O globo, n. 31656, 08/04/2020. Especial Coronavírus, p. 9

 

Pandemia afeta a renda e o futuro de moradores de favelas

Selma Schmidt

08/04/2020

 

 

Pesquisa mostra que custo de vida aumentou, e 83% temem redução de ganhos

Dono de uma academia de ginástica na Vila Kennedy, Mário Sérgio de Souza — conhecido como Mário Love, por ser primo do jogador Vágner Love — viu sua vida virar de ponta-cabeça com o coronavírus. Há 24 dias sem poder abrir sua loja, ele passou a depender da ajuda de parentes para sobreviver. Na avalanche de más notícias, também teve que suspender o pagamento de seus 15 funcionários e deu férias coletivas.

Mário não consegue vislumbrar luz no fim do túnel. Ele é um exemplo do impacto da pandemia no bolso dos moradores das comunidades do Rio, mais do que em outros estados brasileiros. Pesquisa do Data Favela — uma parceria entre a Central Única de Favelas (Cufa) e o Instituto Locomotiva — mostra que, no Rio, 95% das famílias viram seus gastos aumentarem após o coronavírus,11 pontos percentuais acima do resto do país. No Rio, 88% dos entrevistados disseram que as vendas do negócio em que trabalham diminuíram. De 0 a 10,a média é de 7,5 quanto à expectativa de perda do trabalho.
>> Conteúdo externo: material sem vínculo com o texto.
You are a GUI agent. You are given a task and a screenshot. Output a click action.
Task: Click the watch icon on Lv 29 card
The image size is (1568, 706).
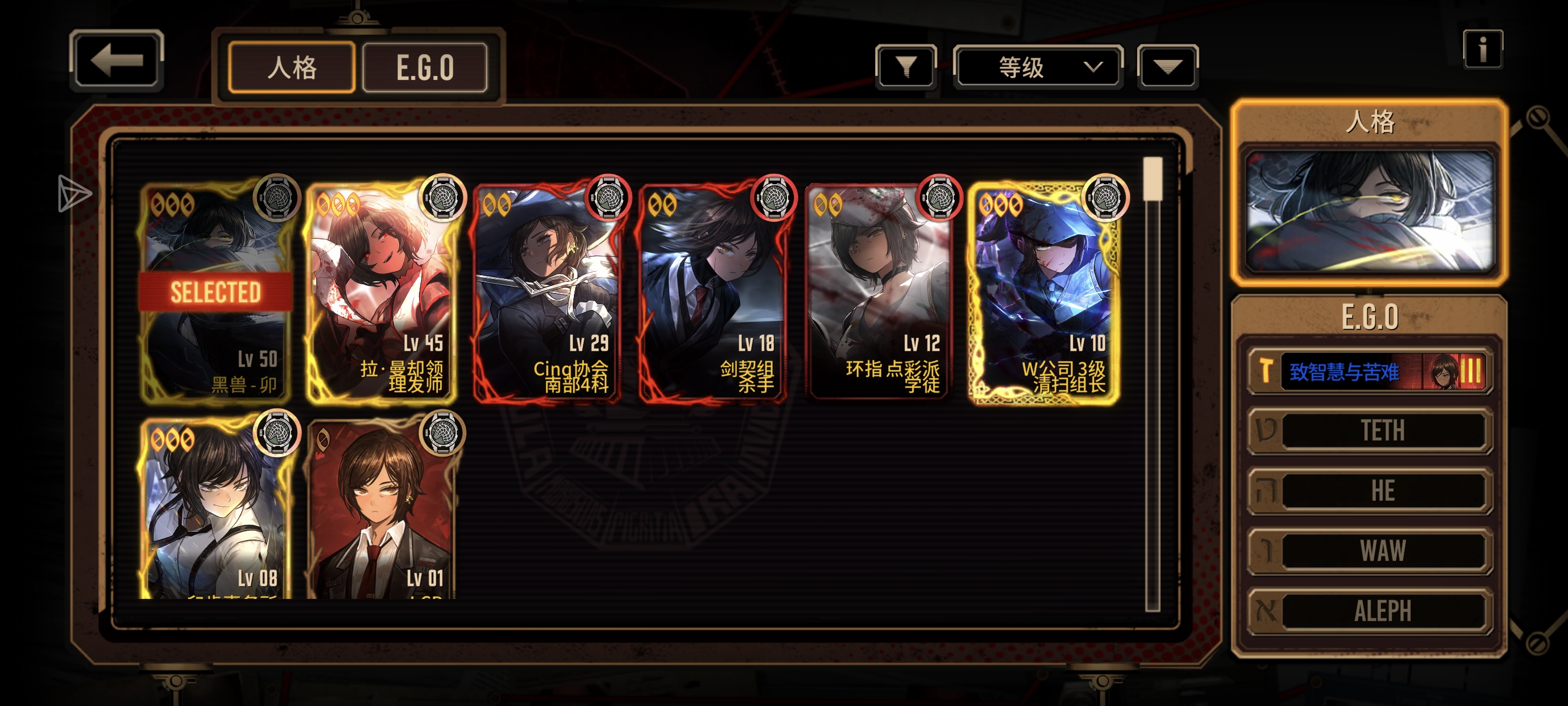pos(608,197)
E, entre os entrevistados no estado, 83% afirmam que a epidemia vai diminuir sua renda.

—Cesta básica ajuda.Mas se não acontecerem ações efetivas, públicas e privadas, para garantir uma renda mínima e o adiamento das contas, pode gerar revolta nas favelas —diz Renato Meirelles, presidente do Instituto Locomotiva.

Para sobreviver, Love, que é fisioterapeuta, tem pedido adiantamento a pacientes e empréstimos a parentes:

— O governo precisa ver que, por trás de cada CNPJ que se encerra, há muitos CPFs.

Na sua avaliação, os custos para o favelado cresceram com a pandemia, sobretudo devido às crianças em casa, sem merenda. Os pesquisadores não perguntaram a razão desse aumento, mas há outras causas suspeitas.

—Minha opinião é que há mais comunidades controladas por milicianos no Rio do que restante do país, e eles aumentaram preços de produtos e serviços —afirma Meirelles.

A pesquisa foi realizada em âmbito nacional entre 20 e 22 de março. O recorte do estado — com base em depoimentos de 321 moradores de 35 favelas —foi feito a pedido do GLOBO.

—Há milhões de brasileiros, autônomos, com a geladeira vazia — diz Celso Athayde, presidente da Cufa.